Our study for the first time shows that the increased cytoplasmic expression of ALCAM is an independent prognostic marker for early tumour relapse and poor OS in pancreatic cancer. From a functional point of view, this correlation could be explained by the pro-tumourigenic capacities of ALCAM. Jezierska et al (2006) discovered that ALCAM protected breast cancer cells against apoptosis and autophagy. Choi et al (2000) showed that in fibrosarcoma cell lines ALCAM augmented chemoresistance and enhanced the metastatic potential. Lunter et al (2005) showed that ALCAM regulated matrix metalloproteinase-2 in melanoma cell lines, hence contributing to invasive tumour growth. In analogy, one can speculate that the accumulation of ALCAM in pancreatic tumour cells leads to similar tumour-promoting effects, therefore having a negative prognostic impact.

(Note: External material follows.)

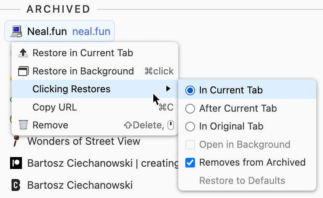The image size is (323, 198).
Task: Click the black C favicon for Bartosz Ciechanowski
Action: pyautogui.click(x=16, y=185)
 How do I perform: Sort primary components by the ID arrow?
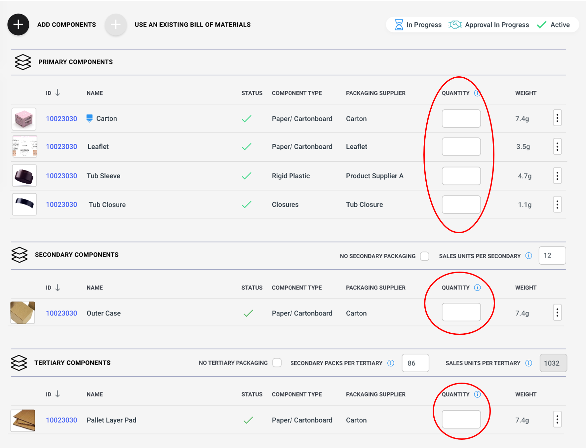(58, 93)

However, our results as well as other studies are conflicting if taking into account that reduced expression of ALCAM has also been related to poor survival in some types of cancer (King et al, 2004; Mezzanzanica et al, 2008). Mezzanzanica et al (2008) postulated that decreased expression of ALCAM in ovarian cancer results from ALCAM delocalisation from the cell membrane to cytoplasm, thus increasing the migratory properties of malignant cells. In our study, we could show that in normal pancreatic tissue, ALCAM is predominantly expressed in the cellular membrane, whereas in pancreatic tumour cells, it is mainly localised in the cytoplasm. Intriguingly, however, in the small subset of our clinical specimen, exhibiting partly membranous expression in addition to cytoplasmic expression, progression-free survival and OS was significantly reduced in univariate analysis compared with patient samples without any membranous expression. These results are in accordance with previous findings in colorectal cancer (Weichert et al, 2004), but contradict the assumption that the translocation of ALCAM from the cellular membrane into the cytoplasm is its only pivotal mechanism contributing to tumour promotion, and therefore is associated with an adverse prognosis.

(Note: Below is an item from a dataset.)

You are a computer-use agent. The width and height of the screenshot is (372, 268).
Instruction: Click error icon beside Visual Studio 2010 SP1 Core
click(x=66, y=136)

All in all, it still remains unanswered and a challenge to further investigate (i) why in the majority of cancer entities examined so far, overexpression of ALCAM is a negative prognostic marker, whereas in some other tumour types its downregulation is associated with an unfavourable prognosis and (ii) which role plays the differential cellular localisation of ALCAM in tumour progression and metastasation.

To obtain some deeper insight in the last mentioned question, we examined a potential co-expression of ADAM17 and ALCAM in pancreatic cancer. ADAM17 has been discovered to be an important proteolytic sheddase of ALCAM (Bech-Serra et al, 2006). This mechanism can enhance tumour cell motility and migratory capacity, hence increasing the invasive and metastatic potential (Rosso et al, 2007). We could show that ADAM17 is significantly overexpressed in pancreatic cancer compared with normal pancreatic tissue. These findings in a large collective are consistent with previous results including a smaller size of samples (Ringel et al, 2006). But contrary to Ringel et al, we observed ADAM17 mainly occurring in the cell cytoplasm and not in the cellular membrane. These different observations are difficult to explain, as we and Ringel et al employed similar methods of immunohistochemistry and used the same type of ADAM17-antibody. Yet, as our data are obtained from a much larger collective of patient samples, they seem to be more valid by statistical considerations. This study is the first to evaluate ADAM17 as potential prognostic marker in a large number of clinical specimens in pancreatic cancer. However, despite the undoubtfully important role of ADAM17 in tumour disease (Arribas et al, 2006; Ringel et al, 2006), our results cannot prove ADAM17 to be a prognostic marker in pancreatic cancer. Nor, we could observe a relevant co-expression between ALCAM and ADAM17. Thus, to answer to what extent the proteolytic sheddase of ALCAM by ADAM17 is a relevant step for tumour progression in pancreatic cancer, further experimental studies are required.

Taken together, our data confirm the relevance of ALCAM as an important predictor for clinical outcome in cancer. Learning more about its biological functions in pancreatic cancer will help to gain new insights into the pathogenesis of pancreatic cancer.